This book destroyed me.
As I neared the end of All the Light We Cannot See by Anthony Doerr, I couldn’t hold it together; this book is heartbreaking and beautiful. Set during World War II, it centers on two characters, Marie-Laure a girl growing up in Paris, and Werner Pfennig, an child growing up in Germany. Both characters lead lives out of their control: Marie-Laure is blind and relies on her father and others to guide her through life while Werner is orphaned at a young age and will grow up to work in the mines that killed his father or be forced to join the war effort.
Marie-Laure and Werner are both exceptional children who have little else in common. But as the story progresses, the reader travels back and forth in time and begins to understand how their stories are connected in devastating and hopeful ways. Every few pages seems to hold a glimmer of light and crushing sadness all rolled into one. The reader knows this can’t be a happy ending, it’s war and the characters have already lost so much, but you keep going because you just can’t stop.

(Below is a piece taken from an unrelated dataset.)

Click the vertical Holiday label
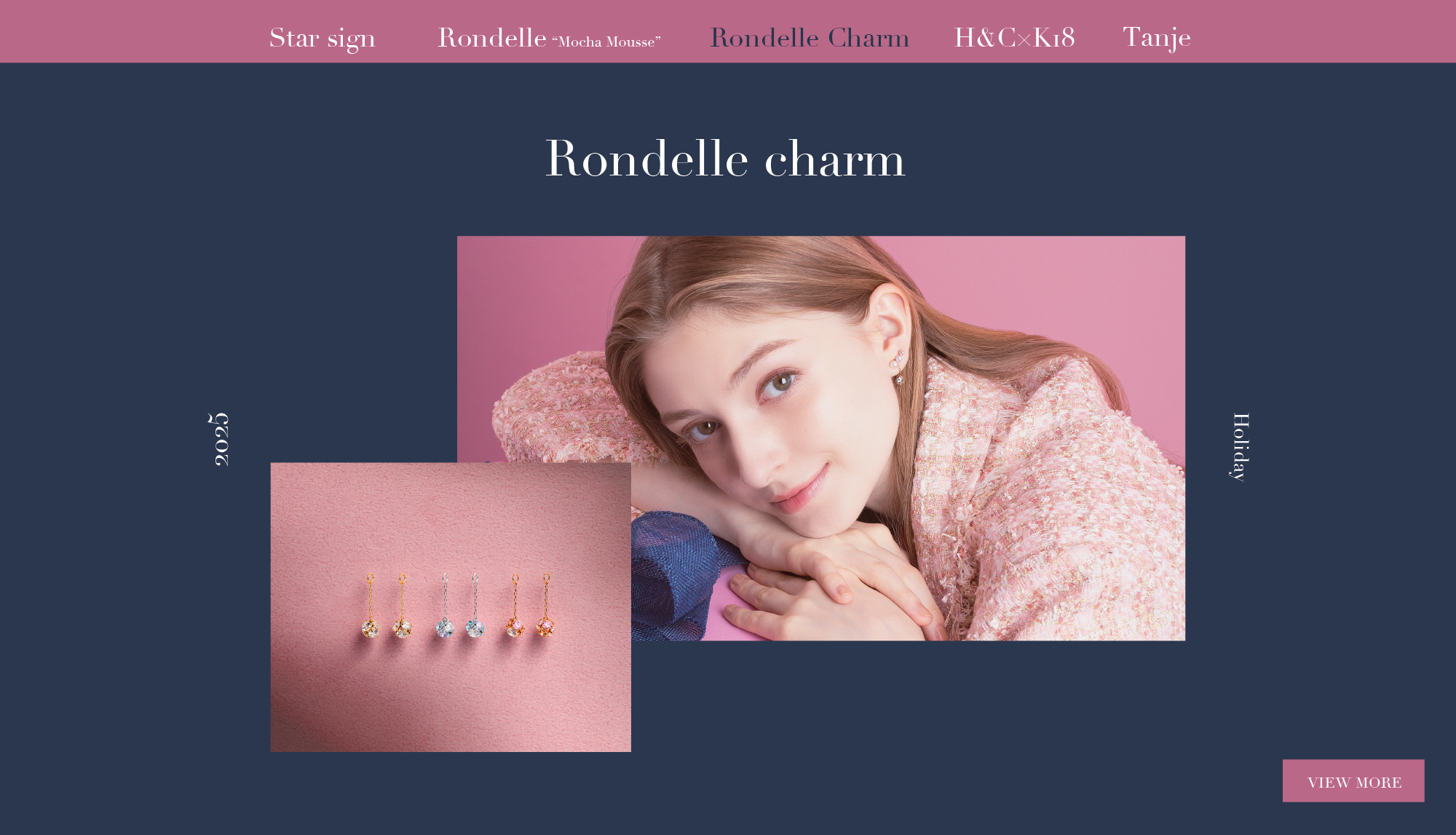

Doerr writes a powerful story. He packs more information and beauty in one sentence than I could in a whole novel. The story is wonderful and horrible at the same time, but reading it from a writer’s point of view will both encourage you and make you realize how absolutely worthless you are at telling a story.
All the Light We Cannot See by Anthony Doerr is an amazing book that will haunt you for a long time. While a work of fiction, it can’t help but make me wonder how many similar stories there were during war (any war) and how many bright lights those conflicts extinguished too early.
I’d count this as one of my favorite books of all time, and one I’ll probably read a few more times. Doerr packed so much goodness into his sentences. An Instagram visited Saint-Malo this summer and I was embarrassingly jealous – I haven’t wanted to visit a place out of a book so badly since my Little House days. Have you read his book “Four Seasons in Rome?” I thoroughly enjoyed that one too, especially knowing that the book that was giving him insane writer’s block ended up being ALTWCS.
I haven’t read any of his other books–but I’m VERY interested in them now that you mention it. I feel like reading this one again in a few years would be such a treat. I’m sure I missed so much of his magic just because it was overflowing with images and emotion and goodness. Also, I would LOVE to visit that city. SIIIGGGGGGGGHHHHHHH.